### Aim of the exercise
Answer these from the passage below on electric-vehicle batteries:
(a) What does the passage say an electric-vehicle battery basically is?
(b) Where does Venkat Srinivasan work as a staff scientist?
(c) What battery warranty do the Chevrolet Volt and Nissan Leaf both offer?
─── Extracted text
Lithium-ion batteries can be found in all kinds of consumer products, from laptops to cell phones, and they also will be the power source in at least the first generation of electric cars. An electric-vehicle battery is basically just a cluster of thousands of cell phone batteries packaged together.
"If I want to buy an electric vehicle, I would want to know how many miles can I drive under real driving conditions, how long will my battery last and how long will the battery take to charge," said Venkat Srinivasan, a staff scientist at the Lawrence Berkeley National Laboratory in California who writes a popular battery blog at www.thisweekinbatteries.blogspot.com.
The Chevrolet Volt and Nissan Leaf, the first mainstream plug-ins to reach the market, both offer battery warranties good for 100,000 miles or eight years. That will reassure many consumers, but there still are things they can do to maximize battery life and performance.
──────
─── Data provided
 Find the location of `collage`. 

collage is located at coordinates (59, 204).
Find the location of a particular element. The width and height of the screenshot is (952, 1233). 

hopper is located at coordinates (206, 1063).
──────
### Task result
(a) A cluster of thousands of cell phone batteries packaged together.
(b) At the Lawrence Berkeley National Laboratory in California.
(c) A warranty good for 100,000 miles or eight years.